Rule 901(c) reads as follows:

"(c) When psychologists conduct a record review or provide consultation or supervision and an individual examination is not warranted or necessary for the opinion, psychologists explain this and the sources of information on which they based their conclusions and recommendations." Id.

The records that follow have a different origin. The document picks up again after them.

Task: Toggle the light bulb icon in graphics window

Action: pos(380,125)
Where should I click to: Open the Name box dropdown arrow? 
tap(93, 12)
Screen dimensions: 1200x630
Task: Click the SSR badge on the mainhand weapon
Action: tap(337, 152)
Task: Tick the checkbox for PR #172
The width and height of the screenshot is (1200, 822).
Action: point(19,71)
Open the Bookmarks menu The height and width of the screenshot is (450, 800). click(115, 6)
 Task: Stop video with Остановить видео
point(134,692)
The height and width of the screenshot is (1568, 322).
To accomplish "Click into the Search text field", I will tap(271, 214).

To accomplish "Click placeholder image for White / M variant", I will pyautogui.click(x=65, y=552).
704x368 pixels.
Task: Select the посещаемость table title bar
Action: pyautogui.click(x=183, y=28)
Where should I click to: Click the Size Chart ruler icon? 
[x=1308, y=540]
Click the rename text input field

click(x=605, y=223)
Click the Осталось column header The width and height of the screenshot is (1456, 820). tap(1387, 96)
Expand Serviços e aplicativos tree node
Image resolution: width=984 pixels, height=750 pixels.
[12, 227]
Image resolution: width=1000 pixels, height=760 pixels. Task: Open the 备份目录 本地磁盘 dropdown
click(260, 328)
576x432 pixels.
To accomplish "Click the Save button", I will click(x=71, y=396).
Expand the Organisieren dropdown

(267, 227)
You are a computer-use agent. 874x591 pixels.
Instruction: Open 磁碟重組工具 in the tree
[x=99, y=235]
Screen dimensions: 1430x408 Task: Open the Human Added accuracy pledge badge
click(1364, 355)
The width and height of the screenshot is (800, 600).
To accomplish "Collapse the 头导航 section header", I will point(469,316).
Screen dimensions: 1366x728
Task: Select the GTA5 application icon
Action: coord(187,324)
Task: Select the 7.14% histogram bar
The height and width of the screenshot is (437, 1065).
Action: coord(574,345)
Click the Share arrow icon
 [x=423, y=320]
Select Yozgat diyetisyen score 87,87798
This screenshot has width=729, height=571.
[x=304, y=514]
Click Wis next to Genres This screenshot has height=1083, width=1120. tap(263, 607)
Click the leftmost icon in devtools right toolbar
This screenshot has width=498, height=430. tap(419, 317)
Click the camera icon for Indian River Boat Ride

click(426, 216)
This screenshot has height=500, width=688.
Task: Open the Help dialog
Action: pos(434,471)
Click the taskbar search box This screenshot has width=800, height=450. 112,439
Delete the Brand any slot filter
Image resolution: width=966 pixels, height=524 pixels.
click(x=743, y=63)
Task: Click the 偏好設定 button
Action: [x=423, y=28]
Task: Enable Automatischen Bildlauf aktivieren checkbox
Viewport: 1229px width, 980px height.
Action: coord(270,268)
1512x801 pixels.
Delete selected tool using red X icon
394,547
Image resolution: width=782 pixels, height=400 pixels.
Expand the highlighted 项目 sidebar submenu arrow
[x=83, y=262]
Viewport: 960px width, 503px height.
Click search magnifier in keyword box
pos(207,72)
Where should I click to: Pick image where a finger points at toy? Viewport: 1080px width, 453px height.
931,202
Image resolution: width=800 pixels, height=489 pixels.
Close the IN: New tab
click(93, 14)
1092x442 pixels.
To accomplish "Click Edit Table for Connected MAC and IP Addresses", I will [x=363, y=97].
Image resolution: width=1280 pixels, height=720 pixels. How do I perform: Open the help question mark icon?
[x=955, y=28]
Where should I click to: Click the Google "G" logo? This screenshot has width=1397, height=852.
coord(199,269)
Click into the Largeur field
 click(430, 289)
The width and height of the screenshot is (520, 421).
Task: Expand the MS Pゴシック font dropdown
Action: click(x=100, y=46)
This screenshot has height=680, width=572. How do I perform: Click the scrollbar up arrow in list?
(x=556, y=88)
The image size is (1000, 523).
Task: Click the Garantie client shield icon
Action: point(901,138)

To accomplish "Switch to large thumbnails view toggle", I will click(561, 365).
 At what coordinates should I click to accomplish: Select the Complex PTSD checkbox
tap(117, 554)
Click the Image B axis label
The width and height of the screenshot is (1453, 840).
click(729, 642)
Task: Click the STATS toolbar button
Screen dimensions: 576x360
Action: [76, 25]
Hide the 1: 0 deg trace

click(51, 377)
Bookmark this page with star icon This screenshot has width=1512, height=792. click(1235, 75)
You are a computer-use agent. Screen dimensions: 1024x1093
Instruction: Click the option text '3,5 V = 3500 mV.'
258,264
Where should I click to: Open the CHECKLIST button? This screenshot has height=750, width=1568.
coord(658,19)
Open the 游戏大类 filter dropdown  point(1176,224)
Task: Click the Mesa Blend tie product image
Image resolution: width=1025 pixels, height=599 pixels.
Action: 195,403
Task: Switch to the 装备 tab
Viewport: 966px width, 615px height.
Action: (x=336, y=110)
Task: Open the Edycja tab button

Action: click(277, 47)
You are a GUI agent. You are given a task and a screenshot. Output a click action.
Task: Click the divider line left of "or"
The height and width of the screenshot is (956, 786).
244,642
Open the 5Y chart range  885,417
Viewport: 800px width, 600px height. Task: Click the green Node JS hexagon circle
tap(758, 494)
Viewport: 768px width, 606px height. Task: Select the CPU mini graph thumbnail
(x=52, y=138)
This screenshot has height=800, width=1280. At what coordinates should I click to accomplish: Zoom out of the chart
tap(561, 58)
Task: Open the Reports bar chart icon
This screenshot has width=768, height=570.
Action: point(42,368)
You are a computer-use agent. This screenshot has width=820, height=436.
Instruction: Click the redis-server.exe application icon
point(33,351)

Defendant emphasizes the fact that Dr. Mahoney did not meet with defendant personally, claiming that this failure both violates the APA Code and renders his opinion unreliable. We do not find that any such ethical violation occurred. The plain language of Rule 9.01(b) carves out an exception for the circumstance in Rule 9.01(c)-record reviews. Here, that is exactly what Dr. Mahoney did. He conducted a thorough record review and provided an opinion based on that. He explained why he thought an examination of defendant was unnecessary, and he also thoroughly explained the sources he relied on in rendering his opinion. See supra 38-39. It does not appear as though any ethical violation has occurred.

¶ 58 In effect, defendant here is claiming that the basis of Dr. Mahoney's opinion is faulty, since he did not meet with defendant personally. However, it has been held that both doctors and psychiatrists testifying at trial can give an opinion without having met personally with a defendant, so long as that opinion is based on facts or data that are reasonably relied upon by experts in that particular field. See Wilson v. Clark, 84 Ill.2d 186, 194 (1981); People v. Eckhardt, 156 Ill.App.3d 1077, 1094 (1987) (citing People v. Newbury, 53 Ill.2d 228, 236 (1972), and People v. Smith, 93 Ill.App.3d 26, 34 (1981)). The same is true of psychologists. Further, any weakness in the basis of an expert's opinion goes to weight, not admissibility. People v. Comier, 2020 IL App (1st) 170500, ¶ 83 (citing People v. Lind, 307 Ill.App.3d 727, 739 (1999)). The trial court was not required to disregard Dr. Mahoney's opinion merely because he did not meet personally with defendant. This is true even if Dr. Mahoney violated the APA Code. Finally, even if Dr. Mahoney's failure to meet with defendant personally violated the APA Code, that violation would not compel a reversal in this case.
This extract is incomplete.